* BEGIN GIVEN DATA *
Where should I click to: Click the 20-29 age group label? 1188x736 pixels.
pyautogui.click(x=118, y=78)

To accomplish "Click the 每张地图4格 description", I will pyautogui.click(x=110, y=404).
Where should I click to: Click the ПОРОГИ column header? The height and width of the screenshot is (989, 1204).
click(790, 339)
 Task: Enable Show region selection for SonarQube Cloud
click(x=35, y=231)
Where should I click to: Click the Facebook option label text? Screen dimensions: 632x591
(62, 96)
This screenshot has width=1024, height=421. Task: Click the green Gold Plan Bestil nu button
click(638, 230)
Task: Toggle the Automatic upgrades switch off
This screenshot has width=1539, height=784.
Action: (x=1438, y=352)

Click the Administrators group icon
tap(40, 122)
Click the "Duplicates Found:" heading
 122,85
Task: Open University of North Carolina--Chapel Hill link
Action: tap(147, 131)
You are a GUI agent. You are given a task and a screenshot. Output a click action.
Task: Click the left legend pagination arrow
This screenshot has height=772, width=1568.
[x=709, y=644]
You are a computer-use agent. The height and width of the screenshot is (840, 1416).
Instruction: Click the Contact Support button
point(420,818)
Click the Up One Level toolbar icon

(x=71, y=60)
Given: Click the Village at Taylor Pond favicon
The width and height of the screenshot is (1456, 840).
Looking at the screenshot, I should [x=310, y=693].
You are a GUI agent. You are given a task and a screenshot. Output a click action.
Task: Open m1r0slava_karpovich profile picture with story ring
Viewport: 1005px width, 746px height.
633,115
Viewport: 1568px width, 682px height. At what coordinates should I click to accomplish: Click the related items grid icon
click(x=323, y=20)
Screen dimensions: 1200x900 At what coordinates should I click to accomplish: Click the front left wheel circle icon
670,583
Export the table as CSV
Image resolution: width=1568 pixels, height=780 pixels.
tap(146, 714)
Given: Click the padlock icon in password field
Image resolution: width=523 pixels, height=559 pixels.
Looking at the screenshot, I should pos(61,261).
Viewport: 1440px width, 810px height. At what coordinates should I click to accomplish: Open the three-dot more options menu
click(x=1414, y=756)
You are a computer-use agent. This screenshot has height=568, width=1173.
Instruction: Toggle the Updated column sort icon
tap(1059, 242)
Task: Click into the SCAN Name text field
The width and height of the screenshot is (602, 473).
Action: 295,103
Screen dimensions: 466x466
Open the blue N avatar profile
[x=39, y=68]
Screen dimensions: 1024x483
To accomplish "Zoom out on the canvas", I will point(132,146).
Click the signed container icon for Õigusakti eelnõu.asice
* END GIVEN DATA *
REQUIRED WORK>
Rewrite the part of the records that opens with the line containing "You are a computer-use agent. This" and runs through the end of the records, putting "Modified" in place of "Updated" and leaving everything else unchanged.

OUTPUT BELOW>
You are a computer-use agent. This screenshot has height=568, width=1173.
Instruction: Toggle the Modified column sort icon
tap(1059, 242)
Task: Click into the SCAN Name text field
The width and height of the screenshot is (602, 473).
Action: 295,103
Screen dimensions: 466x466
Open the blue N avatar profile
[x=39, y=68]
Screen dimensions: 1024x483
To accomplish "Zoom out on the canvas", I will point(132,146).
Click the signed container icon for Õigusakti eelnõu.asice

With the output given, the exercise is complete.